- TASK DESCRIPTION: Please find every line in the entries below that contains the word "Viewport" and copy each one in full. Match case exactly.

- ENTRIES SUPPLIED:
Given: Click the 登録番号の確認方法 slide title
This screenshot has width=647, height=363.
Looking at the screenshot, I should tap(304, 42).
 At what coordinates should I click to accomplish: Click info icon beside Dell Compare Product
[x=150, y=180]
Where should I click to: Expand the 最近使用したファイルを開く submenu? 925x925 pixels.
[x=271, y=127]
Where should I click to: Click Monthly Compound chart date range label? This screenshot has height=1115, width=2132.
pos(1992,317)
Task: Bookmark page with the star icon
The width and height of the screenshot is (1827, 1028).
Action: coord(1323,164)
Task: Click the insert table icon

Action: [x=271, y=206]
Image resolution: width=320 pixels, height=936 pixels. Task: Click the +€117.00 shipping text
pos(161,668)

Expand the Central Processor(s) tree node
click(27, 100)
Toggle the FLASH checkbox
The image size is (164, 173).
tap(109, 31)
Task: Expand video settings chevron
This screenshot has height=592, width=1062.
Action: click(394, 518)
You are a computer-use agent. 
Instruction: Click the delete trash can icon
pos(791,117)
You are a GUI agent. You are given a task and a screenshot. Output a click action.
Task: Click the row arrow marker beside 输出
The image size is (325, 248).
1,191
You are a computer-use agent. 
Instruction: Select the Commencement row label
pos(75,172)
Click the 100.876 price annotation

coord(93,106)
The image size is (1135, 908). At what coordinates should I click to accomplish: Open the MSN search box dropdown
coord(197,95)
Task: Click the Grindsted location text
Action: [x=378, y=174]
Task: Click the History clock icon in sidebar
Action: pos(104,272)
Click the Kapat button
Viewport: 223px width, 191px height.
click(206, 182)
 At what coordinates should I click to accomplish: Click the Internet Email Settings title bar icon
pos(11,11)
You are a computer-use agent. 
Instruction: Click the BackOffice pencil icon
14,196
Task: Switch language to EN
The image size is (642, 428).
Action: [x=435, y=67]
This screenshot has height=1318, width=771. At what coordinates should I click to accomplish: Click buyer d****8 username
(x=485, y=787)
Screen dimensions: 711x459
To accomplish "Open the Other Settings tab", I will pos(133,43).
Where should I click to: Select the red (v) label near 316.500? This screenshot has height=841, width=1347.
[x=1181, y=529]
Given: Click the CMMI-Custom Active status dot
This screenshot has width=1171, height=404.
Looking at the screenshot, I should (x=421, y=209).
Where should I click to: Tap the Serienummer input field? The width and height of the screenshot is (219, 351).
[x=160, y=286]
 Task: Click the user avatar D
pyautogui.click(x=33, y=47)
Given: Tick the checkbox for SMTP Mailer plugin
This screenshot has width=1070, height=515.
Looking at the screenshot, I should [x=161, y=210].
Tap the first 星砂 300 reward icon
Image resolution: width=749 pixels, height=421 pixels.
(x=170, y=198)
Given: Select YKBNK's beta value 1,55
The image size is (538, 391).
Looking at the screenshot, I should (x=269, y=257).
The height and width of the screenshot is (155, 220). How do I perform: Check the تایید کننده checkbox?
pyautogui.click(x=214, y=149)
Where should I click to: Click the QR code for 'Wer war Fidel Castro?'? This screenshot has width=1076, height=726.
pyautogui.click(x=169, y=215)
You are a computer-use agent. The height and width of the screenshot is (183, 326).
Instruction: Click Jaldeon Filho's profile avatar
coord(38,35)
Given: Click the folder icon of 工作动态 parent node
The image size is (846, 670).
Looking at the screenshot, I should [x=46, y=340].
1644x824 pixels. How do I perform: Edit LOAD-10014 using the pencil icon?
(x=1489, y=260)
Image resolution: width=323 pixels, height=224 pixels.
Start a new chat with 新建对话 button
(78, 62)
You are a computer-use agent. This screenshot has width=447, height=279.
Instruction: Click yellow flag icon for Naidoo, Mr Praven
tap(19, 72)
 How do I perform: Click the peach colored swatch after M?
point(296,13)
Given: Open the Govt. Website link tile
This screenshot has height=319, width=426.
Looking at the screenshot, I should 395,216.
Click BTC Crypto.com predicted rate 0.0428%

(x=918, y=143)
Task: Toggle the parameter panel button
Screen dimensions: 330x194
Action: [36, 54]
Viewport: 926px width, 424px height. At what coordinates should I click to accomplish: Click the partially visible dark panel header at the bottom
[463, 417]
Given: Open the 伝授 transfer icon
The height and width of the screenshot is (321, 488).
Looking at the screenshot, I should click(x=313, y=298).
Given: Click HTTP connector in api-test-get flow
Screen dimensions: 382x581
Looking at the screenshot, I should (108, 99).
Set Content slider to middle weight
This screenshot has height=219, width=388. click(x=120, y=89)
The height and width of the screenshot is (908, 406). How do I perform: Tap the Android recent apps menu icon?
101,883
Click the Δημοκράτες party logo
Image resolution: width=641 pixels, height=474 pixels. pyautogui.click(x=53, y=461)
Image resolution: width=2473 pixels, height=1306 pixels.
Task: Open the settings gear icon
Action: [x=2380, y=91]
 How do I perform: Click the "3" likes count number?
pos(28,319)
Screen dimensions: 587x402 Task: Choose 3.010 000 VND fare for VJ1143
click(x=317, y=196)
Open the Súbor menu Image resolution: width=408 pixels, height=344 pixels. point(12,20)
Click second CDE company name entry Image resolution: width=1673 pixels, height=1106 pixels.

- RESPONSE TO THIS EXERCISE:
Viewport: 223px width, 191px height.
Viewport: 926px width, 424px height. At what coordinates should I click to accomplish: Click the partially visible dark panel header at the bottom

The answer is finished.